## To do
1 > From the passage on gangster hits, write out everything from "August 9, 1976" down to "Schinto knew better.".
2 > Translate this sentence from the passage on gangster hits into Spanish: "With territory that included southern New Jersey and Philadelphia, Angelo Bruno was the last of the old time crime bosses."

## Selected passage
The sudden gangster hit is one of the most exciting scores in the Game. The first was by J. Smoke on Crazy Joey Gallo, one of the best ever. Others followed.
August 9, 1976 - John Roselli (3) - J. Schinto
J. Schinto had a stylish career. In this case, her solo bobbed to the surface of Biscayne Bay, sealed in a oil drum and very much the worse for wear. Mr. Roselli had recently testified before the Senate Select Committee on Intelligence regarding Mafia involvement in a plot to assassinate Fidel Castro. Committee members were quick to claim that there was no connection between Roselli's talking shop in public and his sudden demise. J. Schinto knew better.
July 12, 1979 - Carmine Galante (4) - B. Beasom, Captain Cadaver
"In one of the most spectacular hits in mob history, Carmine Galante was taken out in broad daylight while eating lunch in the open-air garden patio of Joe and Mary's Restaurant in Brooklyn. Galante was finishing his meal when three masked gunmen erupted into the place and blasted him to death with two shotguns."
-- John H. Davis, Mafia Dynasty
Game legends B. Beasom and Captain Cadaver, both of whom could tell which way the wind blew, combined to call this one. The head of Brooklyn's Bonanno family, Galante had grown greedy, wanting the heroin trade in New York to himself; to that end, he had gunned down members of the Genovese and Gambino families. It is said that Big Paul Castellano of the Gambinos was behind this hit. He once said, "This life of ours, this is a wonderful life. If you can get through life like this and get away with it, hey, that's great. But it's very unpredictable. There's so many ways you can screw it up." Indeed, Big Paul himself would later be hit in front of New York's Sparks Steak House on orders from John Gotti.
March 21, 1980 - Angelo Bruno (4) - Binky Brown
With territory that included southern New Jersey and Philadelphia, Angelo Bruno was the last of the old time crime bosses. Perhaps too old-fashioned to condone drug trafficking and therefore out of step, Angelo was killed by a single shotgun blast to the head while sitting in his car in front of his home in Philadelphia. Game co-founder Binky Brown was hip to the undercurrents in South Philly, and he made the call. As he notes, "I happened to be following the Philadelphia mob war that year and thought I'd take a shot. Angelo took the shot for me." And the blast gave Binky the lead in dramatic fashion.

## Provided data
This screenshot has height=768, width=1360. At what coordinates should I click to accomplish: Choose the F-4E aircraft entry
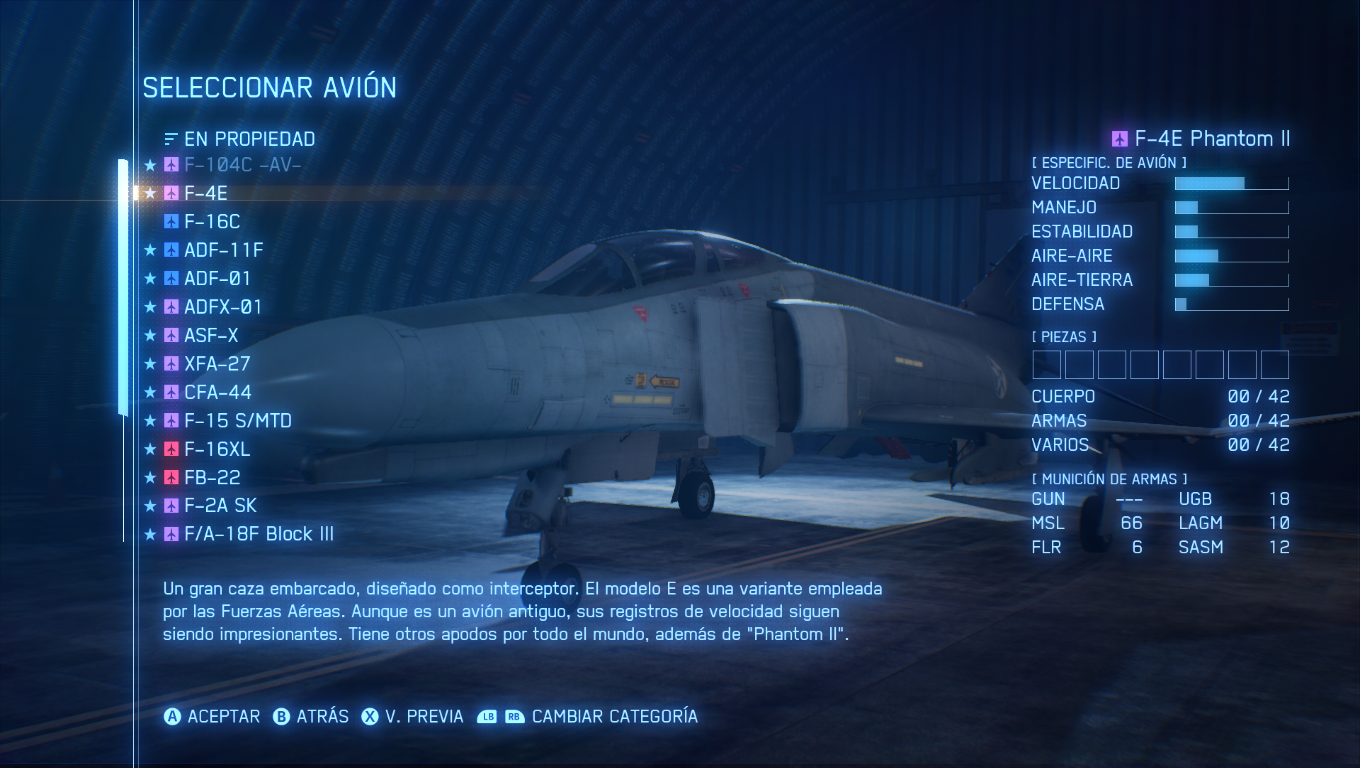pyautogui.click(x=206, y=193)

## Results by task
1 >
August 9, 1976 - John Roselli (3) - J. Schinto
J. Schinto had a stylish career. In this case, her solo bobbed to the surface of Biscayne Bay, sealed in a oil drum and very much the worse for wear. Mr. Roselli had recently testified before the Senate Select Committee on Intelligence regarding Mafia involvement in a plot to assassinate Fidel Castro. Committee members were quick to claim that there was no connection between Roselli's talking shop in public and his sudden demise. J. Schinto knew better.

2 > Con un territorio que incluía el sur de Nueva Jersey y Filadelfia, Angelo Bruno fue el último de los jefes del crimen de la vieja escuela.